The truth for me is that 2017 will be remembered as a year associated with the kind of darkness that tugs at ones soul in a way that makes it difficult to recognize the light, let alone claim it. It was a year that tempts us away from the glimpses of light that peak through the darkest nights of the soul. But then I find myself reluctantly face to face before Epiphany – that day when the hope of God breaks through the darkness over an obscure land in an insignificant place – guiding shepherds, sages, and angels to the Christ child. I find myself face to face with a light of great hope that is “for all people” – that extraordinary story of salvation history and love shared with the most ordinary of people and circumstances. I find myself face-to-face with the truth I claim as part of my faith – that darkness will not overcome the light.
As I look longingly to that flickering – at times- barely visible light – I am able to recognize the light in the acts of courage that have taken place in the midst of the horrors. I am able to recognize the light in the letters and prayers extended me over the past year.

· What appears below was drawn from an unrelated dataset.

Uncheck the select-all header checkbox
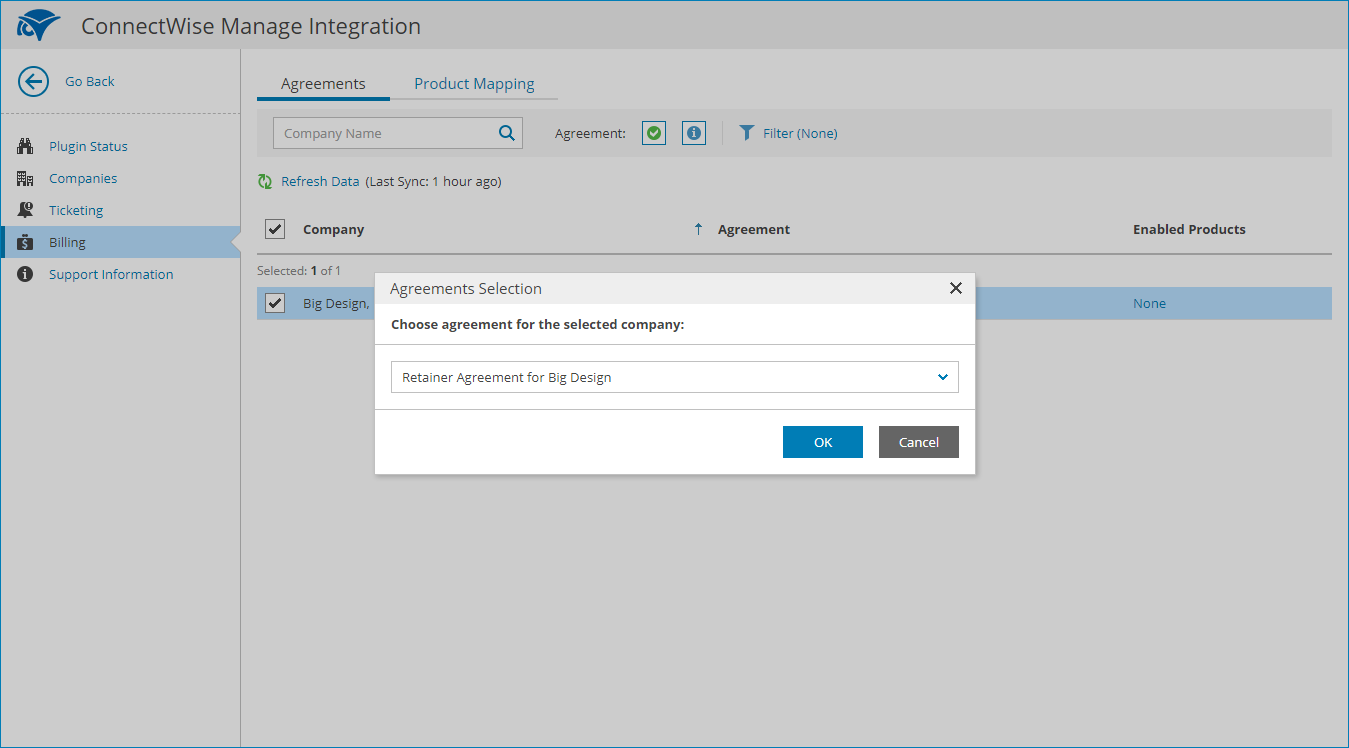 click(275, 229)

As I look to that flickering light I am reminded of the truth that we as a presbytery joined our voices together to celebrate our 300 years by reclaiming our commitment to children, education and restorative justice. I am able to see the heart for the Gospel that you, our churches and ministries embody day after day in an effort to bring healing and hope into the darkness. I am able to celebrate new pastoral leadership in our congregations. I am able to affirm how God continues to raise up new generations of men and women who boldly are saying yes to vocationally serving the church.
As the snow falls today, I find myself grateful for the much-needed reminder that Epiphany offers. Epiphany reminds us of how it is God’s Word – spoken at creation and then birthed in a manger that has always faithfully broken into the darkness defying that darkness with resurrection hope. Above all, Epiphany reminds us that we are invited to see the light and bear the hope of that light – of that Word – into the world.
As we embark on this new year together, may the hope and blessings of our Creator God, the love of our redeemer Christ and the communion and fellowship of our sustainer, the Holy Spirit – be with each and everyone of us. May we look to reclaim and bear that light into the darkness together!